-- Task details --
In the records below, take the line with "The height and width of the screenshot is (720, 612)." and all lines after it, and copy them exactly, pictures excluded.

════

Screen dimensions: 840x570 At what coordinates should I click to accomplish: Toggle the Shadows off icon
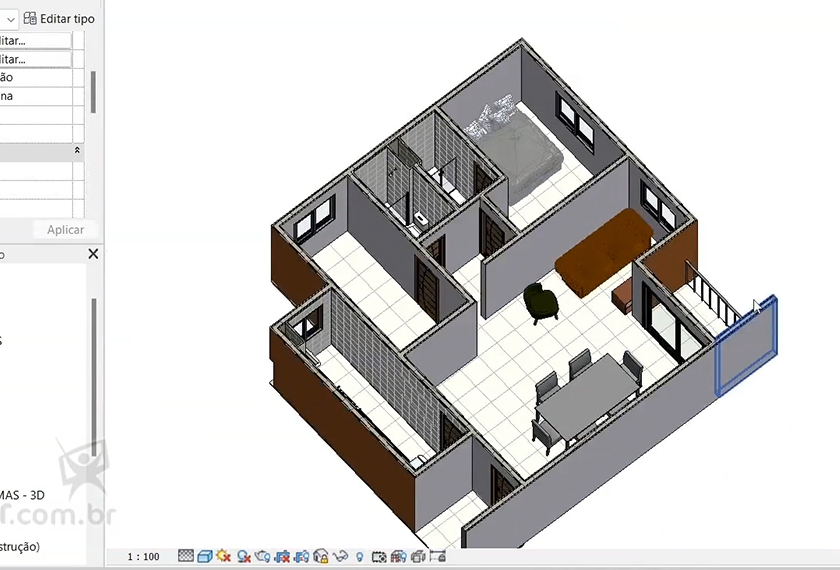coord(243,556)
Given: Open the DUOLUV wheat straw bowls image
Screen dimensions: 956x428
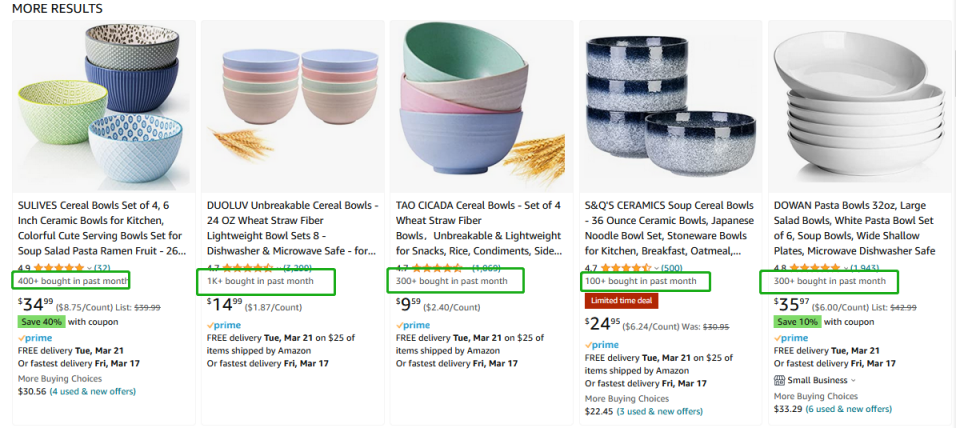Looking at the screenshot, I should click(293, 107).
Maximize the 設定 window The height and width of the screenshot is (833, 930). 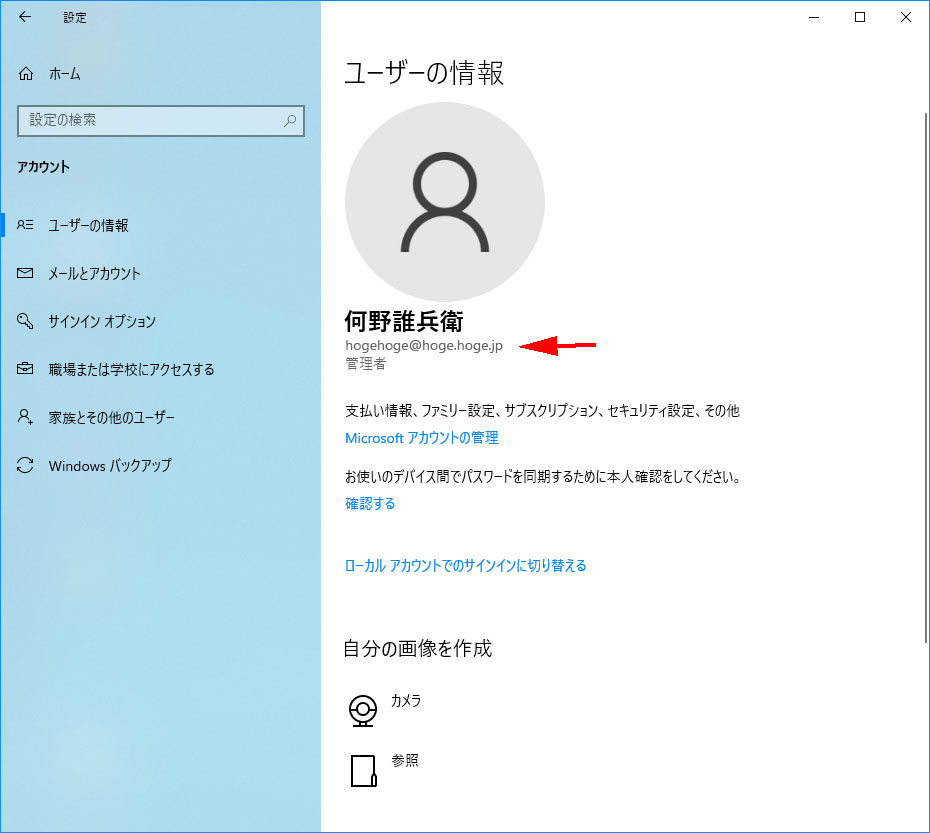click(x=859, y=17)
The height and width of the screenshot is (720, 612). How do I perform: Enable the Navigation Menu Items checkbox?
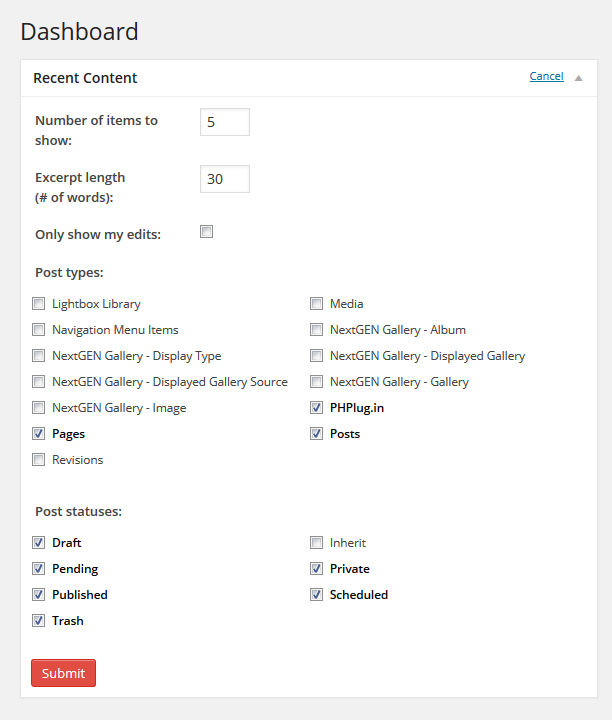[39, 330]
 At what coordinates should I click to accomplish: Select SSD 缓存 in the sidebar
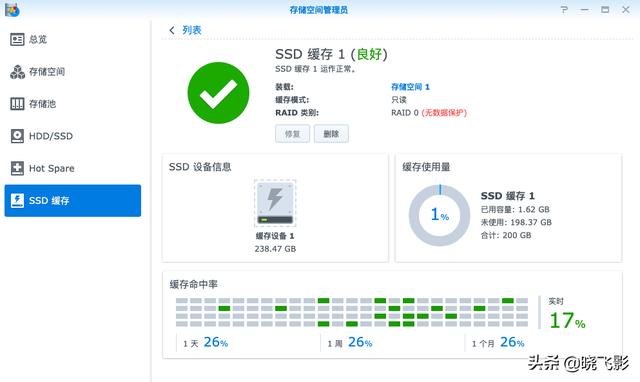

════

-- Completed task --
The height and width of the screenshot is (720, 612). How do I perform: Enable the Navigation Menu Items checkbox?
[39, 330]
 At what coordinates should I click to accomplish: Select SSD 缓存 in the sidebar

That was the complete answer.